Once we snaked our way through line #1, the “greeter” dude gave me a number and told me to have a seat over there. At least this “line” had seats and was away from the door that kept letting in the subzero wind. The girl and I played on our phones while we waited. I caught up on Facebook. And we waited. And waited. Finally, the automated voice announced, “Now serving B217 at window 5.” That was us!

We made our way up there, and I got to answer questions about things like my current weight (cough), if I used drugs or alcohol that could impair my driving (not while driving), or if I’d been committed to a mental institution (at times, maybe should have been). Then, I was directs to line #3, where I got to pay for my license renewal. Next line… get a new photo taken. I fluffed my hair, put my best chin forward, and smiled. Oh, and got to wait again for my shiny new license to be printed.

New DL in hand, the girl and I marched back to the “greeter” and got a new number to take care of the plate sticker problem (the one we got wouldn’t stick). The girl was understandably getting antsy, as we’d been there for around 45 minutes by that time. They called number 64. I looked at my ticket. 88. Oh boy. Well, at least after this we could leave.

We stood and waited, and waited, and waited. 76. A couple of chairs opened up and we took seats. I was annoyed, but coping… until the girl’s phone died. Then, things really went downhill. 80.

A man who could have been Chekov from Star Trek checked to make sure we had all of our ducks in a row. Yep. We were just waiting, less and less patiently. 86. I told the girl to get up. We were going to get closer to the counters, lest we not move up fast enough and they skip over us. Finally, someone called out, “88?” I held up my ticket and said, “Bingo!”

I explained to the woman at the counter that the sticker wouldn’t stick. No problem. But with the next one, I should just make sure to warm up the plate before trying to adhere the sticker. She handed me a piece of paper and said, “Take this and go
Through the cashier line. She will give you the sticker.” At that point, I about lost it. “Seriously?!” I asked. “I’ve already been here for a hour and a half!” She mumbled an apology as she walked away. I was flabbergasted. Why in the world did I have to go to a cashier when I wasn’t even paying anything.

I grumbled and the girl cried our way through the line, to end up at the window immediately next to the woman who told me to get in the cashier line. That woman took my piece of paper, tapped a couple of keys on her computer, reached towards the printer, and handed me my new sticker.
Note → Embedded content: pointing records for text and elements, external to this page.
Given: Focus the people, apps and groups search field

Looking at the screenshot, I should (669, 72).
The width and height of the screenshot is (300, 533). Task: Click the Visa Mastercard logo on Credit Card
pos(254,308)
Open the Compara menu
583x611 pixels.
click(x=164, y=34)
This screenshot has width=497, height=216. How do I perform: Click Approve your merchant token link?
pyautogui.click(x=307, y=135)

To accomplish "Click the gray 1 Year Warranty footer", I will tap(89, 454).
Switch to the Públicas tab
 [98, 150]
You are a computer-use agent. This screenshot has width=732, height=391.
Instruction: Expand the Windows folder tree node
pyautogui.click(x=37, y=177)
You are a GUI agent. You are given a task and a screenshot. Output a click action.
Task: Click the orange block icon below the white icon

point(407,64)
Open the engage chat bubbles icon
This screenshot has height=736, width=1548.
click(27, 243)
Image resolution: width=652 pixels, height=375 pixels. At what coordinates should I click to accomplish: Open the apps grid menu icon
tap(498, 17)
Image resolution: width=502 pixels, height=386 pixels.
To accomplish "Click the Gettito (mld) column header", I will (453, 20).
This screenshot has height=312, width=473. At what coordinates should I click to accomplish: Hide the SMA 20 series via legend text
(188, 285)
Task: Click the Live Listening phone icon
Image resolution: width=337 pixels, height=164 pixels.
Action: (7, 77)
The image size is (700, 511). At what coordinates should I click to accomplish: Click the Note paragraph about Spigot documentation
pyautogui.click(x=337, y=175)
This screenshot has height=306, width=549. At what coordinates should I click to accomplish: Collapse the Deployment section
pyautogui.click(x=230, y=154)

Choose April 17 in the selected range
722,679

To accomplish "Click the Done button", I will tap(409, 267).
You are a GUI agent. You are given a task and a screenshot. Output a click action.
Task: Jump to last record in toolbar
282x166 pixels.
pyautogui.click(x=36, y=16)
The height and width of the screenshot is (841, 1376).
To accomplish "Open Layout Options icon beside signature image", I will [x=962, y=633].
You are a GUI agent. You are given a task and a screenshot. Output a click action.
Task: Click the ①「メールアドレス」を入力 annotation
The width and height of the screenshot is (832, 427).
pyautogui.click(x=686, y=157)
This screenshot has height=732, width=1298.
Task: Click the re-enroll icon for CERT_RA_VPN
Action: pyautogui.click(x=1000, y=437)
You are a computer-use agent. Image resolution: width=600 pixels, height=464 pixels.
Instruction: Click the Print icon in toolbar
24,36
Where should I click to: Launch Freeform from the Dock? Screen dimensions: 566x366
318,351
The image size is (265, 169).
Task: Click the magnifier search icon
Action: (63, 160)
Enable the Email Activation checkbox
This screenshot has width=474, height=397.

Was that so flipping difficult that the previous woman, with the same computer and printer setup couldn’t do it?

The girl and I finally broke free from DMV Hell, one hour and 45 minutes after we’d arrived. Now, hubs is driving us to our New Year’s Eve destination as I’m blogging this from my phone (hence any ridiculous typos). May the drinking soon commence. And may you all have a happy New Year!